Jay Codes

Posted on Aug 7, 2023

Building Your First Neural Network: Image Classification with MNIST Fashion Dataset

#machinelearning #neuralnetwork #datascience #python

As technology advances, machine learning has become an essential tool for solving various real-world problems. One fascinating area of machine learning is neural networks, which take inspiration from the human brain's neural connections. In this article, we will guide you through the process of building your first neural network for image classification using the MNIST Fashion Dataset.

What is a Neural Network?

At its core, a neural network is a type of machine learning model that consists of interconnected artificial neurons organized into layers. Each neuron processes input data and passes the output to the next layer, gradually extracting meaningful patterns and relationships from the data. This allows the neural network to make predictions or decisions based on new, unseen data.

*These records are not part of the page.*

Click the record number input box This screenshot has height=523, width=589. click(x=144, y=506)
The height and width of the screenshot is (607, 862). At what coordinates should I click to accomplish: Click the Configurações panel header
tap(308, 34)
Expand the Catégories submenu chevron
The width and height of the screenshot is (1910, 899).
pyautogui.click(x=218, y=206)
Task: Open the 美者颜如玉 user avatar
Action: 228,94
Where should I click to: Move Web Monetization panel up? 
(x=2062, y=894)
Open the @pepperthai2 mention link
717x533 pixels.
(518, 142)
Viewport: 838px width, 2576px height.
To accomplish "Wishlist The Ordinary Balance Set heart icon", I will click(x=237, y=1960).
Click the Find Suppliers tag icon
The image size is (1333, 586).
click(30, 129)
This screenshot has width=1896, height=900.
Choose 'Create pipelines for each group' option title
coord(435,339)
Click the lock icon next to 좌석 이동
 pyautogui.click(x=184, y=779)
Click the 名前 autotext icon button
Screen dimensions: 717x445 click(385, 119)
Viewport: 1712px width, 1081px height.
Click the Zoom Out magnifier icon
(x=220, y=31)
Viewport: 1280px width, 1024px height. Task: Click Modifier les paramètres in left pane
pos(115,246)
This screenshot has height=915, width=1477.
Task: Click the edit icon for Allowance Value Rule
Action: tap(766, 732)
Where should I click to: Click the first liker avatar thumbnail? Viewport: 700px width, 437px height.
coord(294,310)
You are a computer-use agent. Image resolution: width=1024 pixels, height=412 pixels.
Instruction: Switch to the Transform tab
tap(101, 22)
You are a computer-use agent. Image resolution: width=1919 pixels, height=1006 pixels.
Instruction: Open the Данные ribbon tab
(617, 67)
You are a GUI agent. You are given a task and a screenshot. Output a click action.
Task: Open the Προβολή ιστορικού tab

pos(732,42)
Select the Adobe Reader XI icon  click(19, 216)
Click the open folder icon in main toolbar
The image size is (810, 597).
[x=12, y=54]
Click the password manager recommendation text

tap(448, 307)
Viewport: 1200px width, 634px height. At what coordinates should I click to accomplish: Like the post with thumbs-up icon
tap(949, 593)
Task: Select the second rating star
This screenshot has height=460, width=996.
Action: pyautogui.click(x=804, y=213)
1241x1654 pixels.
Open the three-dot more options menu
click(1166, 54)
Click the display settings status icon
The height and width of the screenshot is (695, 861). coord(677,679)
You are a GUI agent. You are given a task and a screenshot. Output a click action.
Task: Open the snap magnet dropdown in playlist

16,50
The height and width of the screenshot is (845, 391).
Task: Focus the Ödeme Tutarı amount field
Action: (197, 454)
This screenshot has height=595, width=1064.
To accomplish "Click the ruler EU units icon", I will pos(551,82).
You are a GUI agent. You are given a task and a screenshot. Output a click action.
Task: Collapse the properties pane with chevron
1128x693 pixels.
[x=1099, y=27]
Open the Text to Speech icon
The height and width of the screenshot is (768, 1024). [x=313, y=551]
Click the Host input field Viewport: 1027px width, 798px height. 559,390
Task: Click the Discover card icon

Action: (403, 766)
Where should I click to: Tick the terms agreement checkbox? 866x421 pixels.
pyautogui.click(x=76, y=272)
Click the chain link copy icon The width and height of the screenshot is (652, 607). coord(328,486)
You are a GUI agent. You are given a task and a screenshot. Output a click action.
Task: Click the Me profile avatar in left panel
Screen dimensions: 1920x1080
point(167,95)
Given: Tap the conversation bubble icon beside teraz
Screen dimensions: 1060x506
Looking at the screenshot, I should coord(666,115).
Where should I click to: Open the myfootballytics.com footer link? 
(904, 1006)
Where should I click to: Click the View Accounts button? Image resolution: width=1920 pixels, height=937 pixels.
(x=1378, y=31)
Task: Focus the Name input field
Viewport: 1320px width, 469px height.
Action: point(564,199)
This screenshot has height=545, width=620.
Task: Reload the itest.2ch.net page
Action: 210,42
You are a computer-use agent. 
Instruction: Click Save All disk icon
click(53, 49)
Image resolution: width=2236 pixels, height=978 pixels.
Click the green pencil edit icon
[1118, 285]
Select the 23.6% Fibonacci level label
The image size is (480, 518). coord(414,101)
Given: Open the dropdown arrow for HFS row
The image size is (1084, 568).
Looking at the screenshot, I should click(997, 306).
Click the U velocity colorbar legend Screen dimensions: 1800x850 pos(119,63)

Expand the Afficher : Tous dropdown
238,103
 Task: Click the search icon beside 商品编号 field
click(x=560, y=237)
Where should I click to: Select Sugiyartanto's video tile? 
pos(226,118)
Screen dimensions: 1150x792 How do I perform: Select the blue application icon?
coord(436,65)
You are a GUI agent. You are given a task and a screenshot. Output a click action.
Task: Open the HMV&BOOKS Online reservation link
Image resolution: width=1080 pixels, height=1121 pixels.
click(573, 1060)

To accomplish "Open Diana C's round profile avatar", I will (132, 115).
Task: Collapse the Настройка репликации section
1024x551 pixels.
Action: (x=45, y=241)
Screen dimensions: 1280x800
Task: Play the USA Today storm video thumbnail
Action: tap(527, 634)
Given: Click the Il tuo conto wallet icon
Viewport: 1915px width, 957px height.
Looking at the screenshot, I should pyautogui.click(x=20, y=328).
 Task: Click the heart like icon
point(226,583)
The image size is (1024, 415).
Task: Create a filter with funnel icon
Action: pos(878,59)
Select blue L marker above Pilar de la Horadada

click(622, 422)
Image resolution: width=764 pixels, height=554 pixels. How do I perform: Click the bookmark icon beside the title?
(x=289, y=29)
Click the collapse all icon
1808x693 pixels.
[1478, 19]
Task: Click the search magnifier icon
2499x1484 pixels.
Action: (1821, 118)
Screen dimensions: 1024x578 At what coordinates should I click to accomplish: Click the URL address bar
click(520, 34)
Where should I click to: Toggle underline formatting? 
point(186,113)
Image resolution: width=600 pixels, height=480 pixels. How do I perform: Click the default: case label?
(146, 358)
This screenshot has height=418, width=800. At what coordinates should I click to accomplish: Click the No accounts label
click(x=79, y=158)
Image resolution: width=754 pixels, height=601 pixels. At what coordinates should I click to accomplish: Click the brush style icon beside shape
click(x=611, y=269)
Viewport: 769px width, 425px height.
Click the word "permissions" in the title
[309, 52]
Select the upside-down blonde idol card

In the real world, neural networks have proven to be incredibly powerful and versatile tools. They excel in various applications, such as image recognition, natural language processing, speech recognition, recommendation systems, and more. Their ability to handle complex and non-linear relationships makes them invaluable for solving challenging problems across different domains.

The MNIST Fashion Dataset

To begin our journey into neural networks, we will use the MNIST Fashion Dataset. This dataset is included in the Keras library and is commonly used for training and evaluating deep learning models, particularly in the field of image classification.

The MNIST Fashion Dataset contains 70,000 grayscale images, each measuring 28x28 pixels. These images are divided into 60,000 training samples and 10,000 test samples. The dataset comprises 10 different classes, representing various fashion items such as T-shirts, trousers, pullovers, dresses, coats, sandals, shirts, sneakers, bags, and ankle boots.

Setting up the Environment

Before we delve into building the neural network, let's set up our development environment. We will use Python along with some powerful libraries and frameworks to create and train our model. Specifically, we'll work with TensorFlow, Keras, NumPy, Pandas, and Matplotlib.

# Importing the necessary libraries and frameworks
import tensorflow as tf 
from tensorflow import keras 
import numpy as np
import matplotlib.pyplot as plt 

# We will use a built-in dataset from Keras
fashion_mnist = keras.datasets.fashion_mnist
(train_images, train_labels), (test_images, test_labels) = fashion_mnist.load_data()
print(train_images.shape) # Finding out the shape of the training data
print(train_images[0, 23, 23]) # Let's look at 1 pixel
print(train_labels[:10])  # Let's look at the first 10 training labels

# Let's create an array of the label names
class_names = ["T-shirt/top", "Trouser", "Pullover", "Dress", "Coat", "Sandal", 
               "Shirt", "Sneaker", "Bag", "Ankle Boot"]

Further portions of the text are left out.